Small in scale but brimming with huge ideas, “The Horror at Gallery Kay” is an absolute triumph of both horror and human drama.
A little while back, I reviewed the flawed but fun sci-fi horror Assassinaut. I say flawed because, even with all the obvious heart and raw talent present, the filmmakers had ambitions far beyond their budgetary means.
Which brings me to the film at hand: The Horror at Gallery Kay.
Writer Mac Rogers and company have crafted a deeply scary, perversely funny, and even strangely touching story requiring just two nondescript locations, minimal special effects, and four actors.
And what magnificent actors: it’s obvious within the first few minutes that this is going to be a talk-heavy journey. In fact, at minute 40 of its 80-minute run time, I was still watching three people talk in a small office. And I wasn’t even remotely bored.
Troubled couple Petra (Maine Anders) and Olive (Rosebud) are making a last ditch effort to save their declining romance in a session with relationship counsellor Dr. Bozill (Brian Silliman).
Rogers has created a believable, grounded dynamic between Petra (a name of great thematic significance here) and Olive. The former is hardened and cynical, expressing the belief that love invariably expires with time. The latter comes off as a flighty, even solipsistic millennial with a history of shiftlessness that has worn on her partner. Olive is simply way more into this relationship than Petra.
And Petra’s cynicism comes in part from a failure of artistic ambitions: she was once part of a circle of storytellers, a few of whom went on to some fame and success, but now eschews such pursuits for the workaday world. We learn that Olive has a deep, abiding affection for one of Petra’s stories, which concerns an ancient, secret city concealed below modern day New York.
Director Abe Goldfarb works extra hard to keep the first half interesting, using split screen, expressionistic lighting, and other visual punctuations to ensure it never feels static.
There’s genuine drama as the relationship’s faults are exposed, and a surprising amount of (sometimes very broad) humor, including a cell phone that just won’t be silent, and childish interruptions by Olive, who fears the doctor’s pre-exiting relationship with Petra is biasing him toward her position.
It’s on account of one of those pesky phone calls that the trio finally move from Bozill’s office to the second location – the titular gallery — where the horror really kicks in. It seems Petra’s tale of the hidden city may have some basis in reality, and that there’s far more going on with Olive than was immediately apparent.

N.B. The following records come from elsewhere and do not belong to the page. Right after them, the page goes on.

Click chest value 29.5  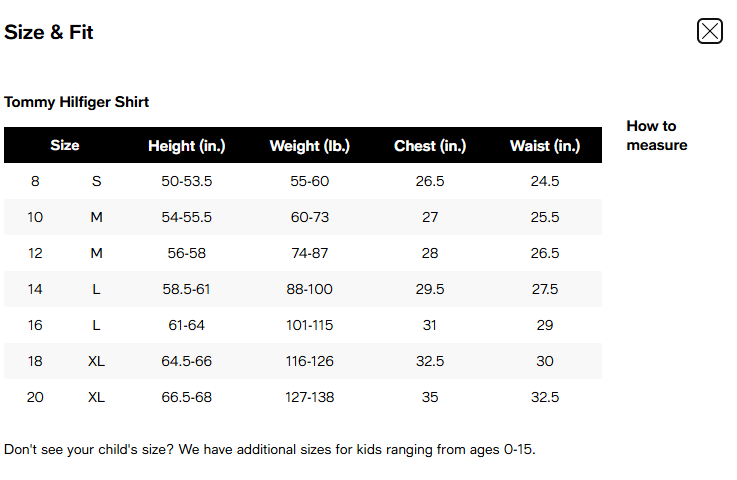(x=430, y=289)
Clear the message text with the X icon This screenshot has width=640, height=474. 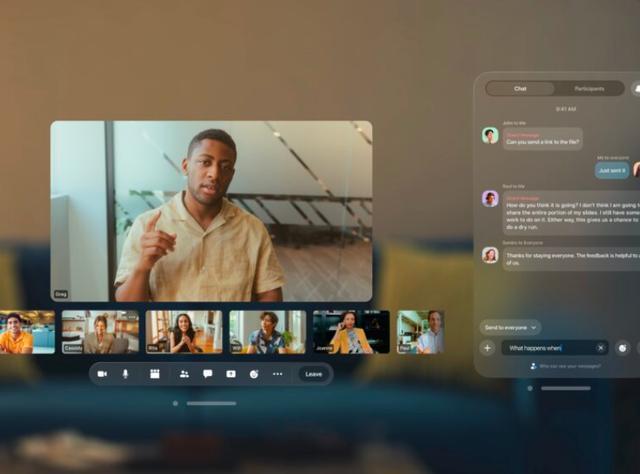[600, 348]
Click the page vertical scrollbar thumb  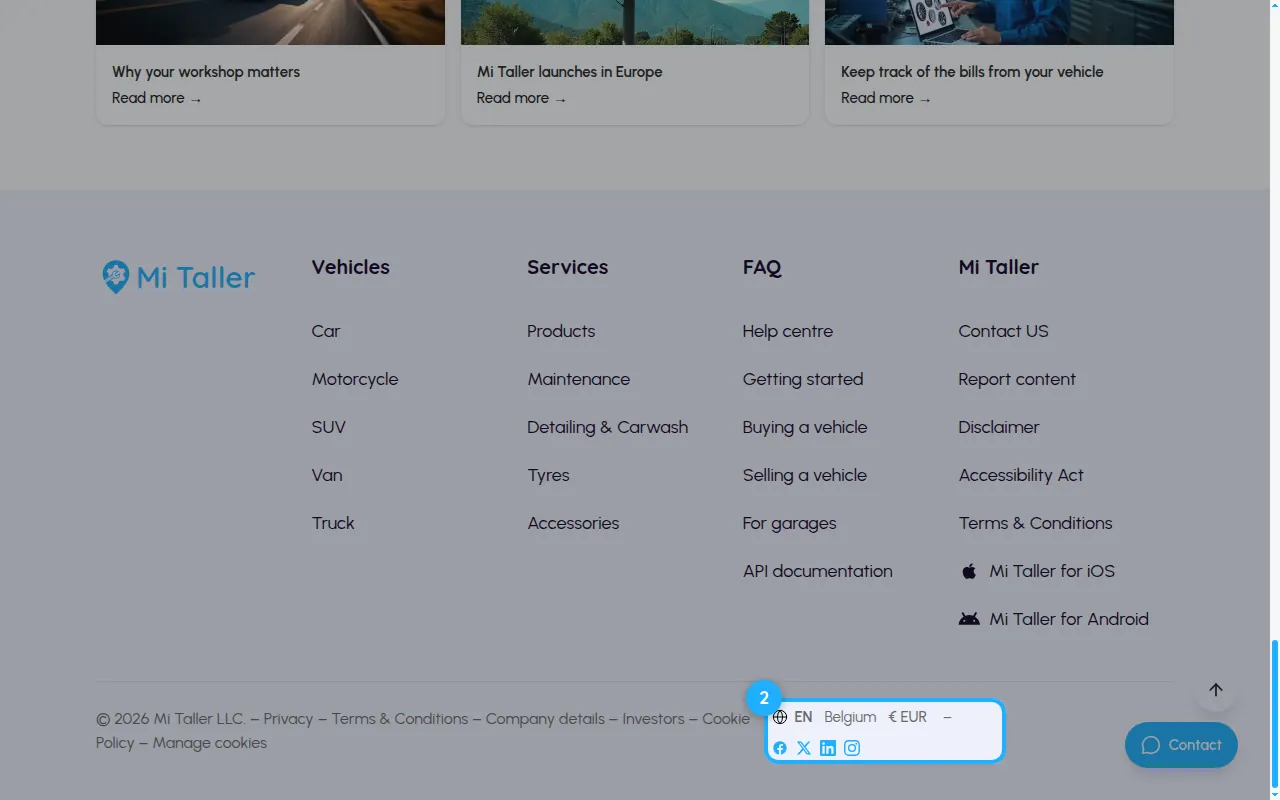[1274, 714]
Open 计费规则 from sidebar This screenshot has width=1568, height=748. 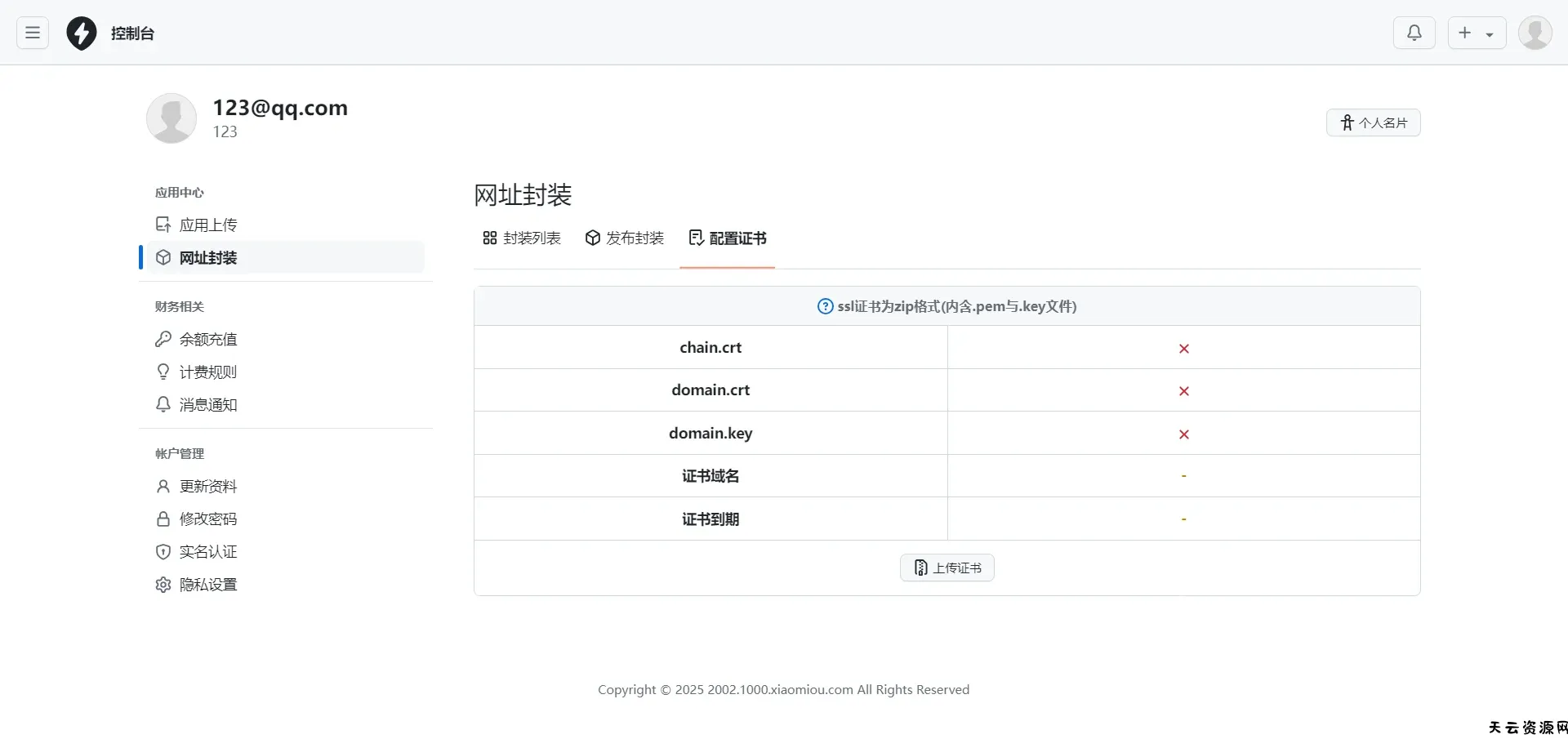click(207, 372)
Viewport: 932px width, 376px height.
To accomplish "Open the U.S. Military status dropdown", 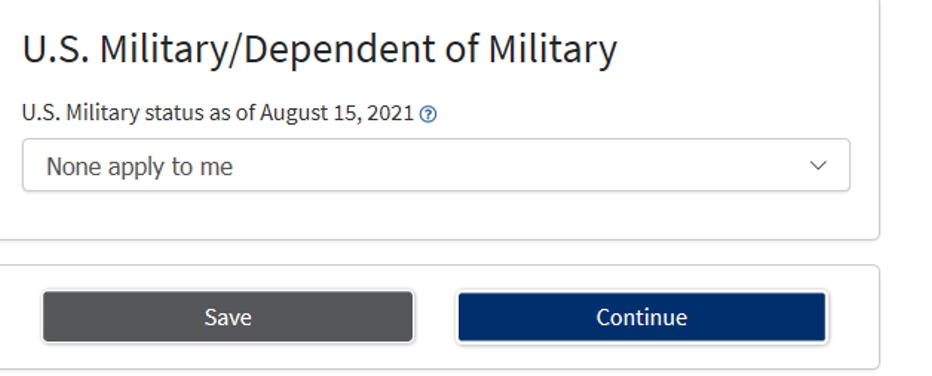I will (436, 165).
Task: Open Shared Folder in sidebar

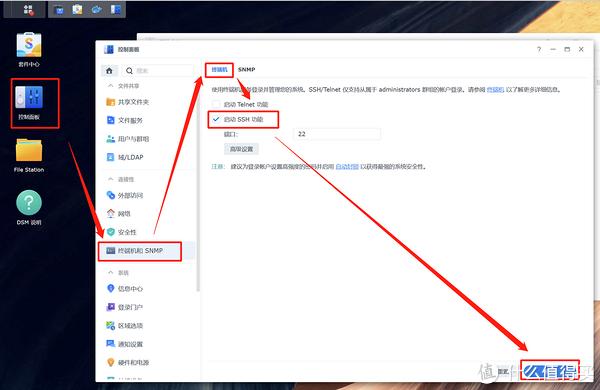Action: [x=127, y=102]
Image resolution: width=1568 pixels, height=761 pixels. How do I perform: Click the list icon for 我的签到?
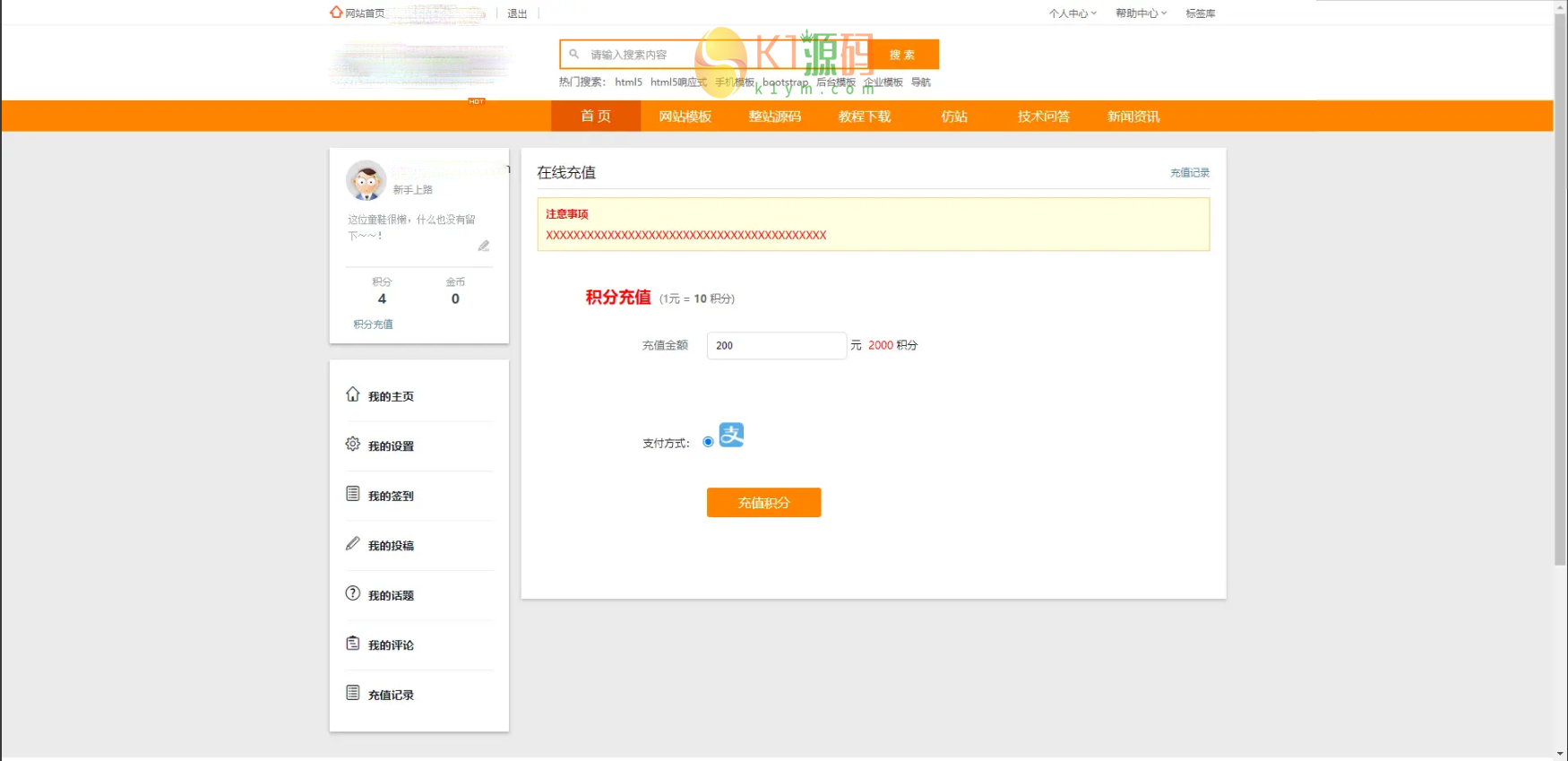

As the narrative revelations come, Goldfarb and scriptwriter Rogers deftly balance an even broader humor than what’s come before (particularly in the person of Dr. Bozill, who suffers a good deal of brutal but comical abuse that recalls Ash in The Evil Dead series), with body horror, gore, and heart. And the visual horrors presented are subtle, befitting the micro budget, but utterly effective: in context, a bloody medical face mask and some shrouded mannequins invoke horror on a near-cosmic level.
While the final minutes suggest things are getting grim for humanity as a whole, Petra and Olive seem to have arrived in a good (if weird) place. That I was glad for them despite the hints of apocalyptic doom feels paradoxical.
But that’s precisely what makes The Horror at Gallery Kay so miraculous: it’s incongruous, strange and scary, but also warm and deeply human. It will linger.